ガンツ「異種格闘技戦は、猪木さんがプロレス界を代表して世間と闘ってくれていたようなところがあるから、当然みんな本気で応援していたと思いますけど。猪木ファンとはいえ格闘技系だけが好きなわけではなく、本来はプロレスらしいプロレスも好きなプロレスファンなはずですから。
異種格闘技戦に燃えつつも、もっとプロレスが見たい欲求が潜在意識の中で高まってたんでしょうね。子供のファンなんかは特にそうでしょう。ぼくがプロレスを見始めたのは全日本プロレスからだったんですけど、要は外国人レスラーが見たかったんですよ。プロレスファンは現実離れした夢の世界が好きですから。」

ー−たぶん話がテーマから逸れてしまうからあえて触れなかったのではないかと思うのですが、1988年からの新生UWFブームへのカウンターとしてFMWのプロレスならではプロレスの人気が爆発したのも同じ構図だったんだろうなと思いました。

ガンツ「潜在的なニーズがあったというのはあったでしょうね。そしてアントニオ猪木という人はトップになってからも「なぁんかこの先にあるんじゃないか。プロレスってもっとなんかあるんじゃないか」ってやってたからずっとおもしろかったんじゃないかなって気がしますね。」

ー−猪木さんのプロレスを見て、ファンの方でも「プロレスとは何か?」を考えさせられたという意味でも特異な存在でした。

ガンツ「猪木さんは大ヒットしたことをもう一回やろうなんて感じがあんまりない人じゃないですかね。晩年はレトロマッチみたいなことはやっていますけど、本当の現役時代はそうじゃなくて、あっさり捨てて次、次の人でしたからね。常に新しい刺激、新しい価値観を提示してくれたと思います。だからこういう本もできると。」

ー−そしてコインの裏表として馬場さんという存在があって。
最後にこの本の巻頭に収められている、猪木さんへのインタビューについてお聞かせください。これまで各所でお話しされているのも聞いていますが、改めてその時のインタビューで感じられたことをお願いします。

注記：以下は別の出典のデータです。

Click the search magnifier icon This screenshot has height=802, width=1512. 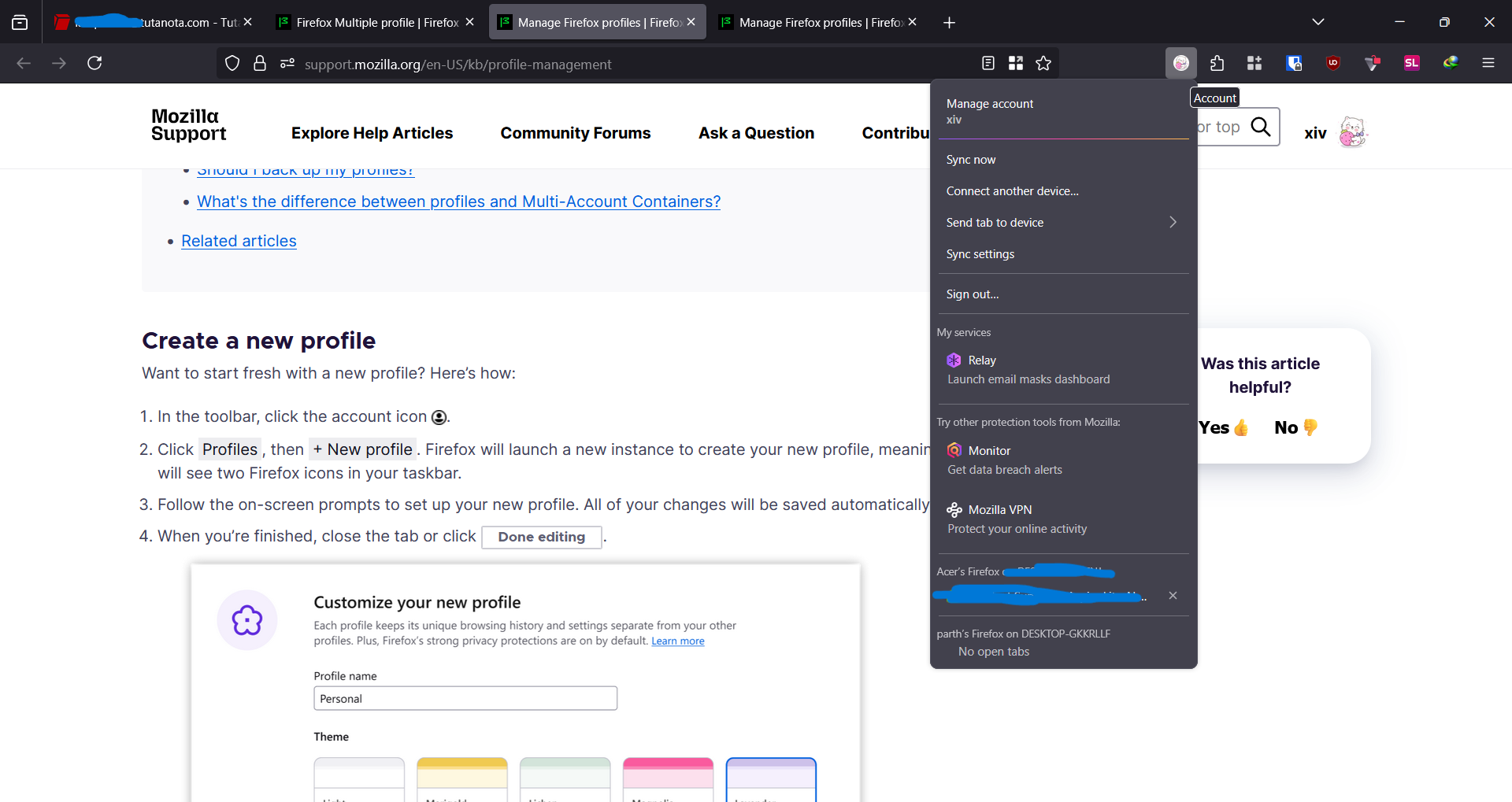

ガンツ「猪木さんの真摯な姿っていうことですね。今回はリモートでやらせてもらって、YOUTUBEやテレビでも映し出されていたご自宅からのLINEでやったんですけど。もちろんカメラマンも入らないし、どこに公開されるわけでもない。病室みたいなものですから、目に触れるのはこの本については僕しかいないんですよ。だけれども猪木さんは髪はしっかりセットして、服もきちんとして、赤いマフラーをして、ちゃんとアントニオ猪木として登場してくれて。
体調面でも本当は15分と言われていたものが猪木さん自身が「いや、もっといいよ」と言ってくれて最終的に30分もやってもらえたと。でもあとで聞くと本当に車いすに座っているだけでもつらい状態だったって聞くと、本当に最後の最後までこんな取材ですらアントニオ猪木でちゃんとやってくれている。最後までアントニオ猪木だったんだなっていう気がすごいしています。それがリング上でもぜんぶ一緒だったと思うんで、ファンとしてもありがたいなと思います。」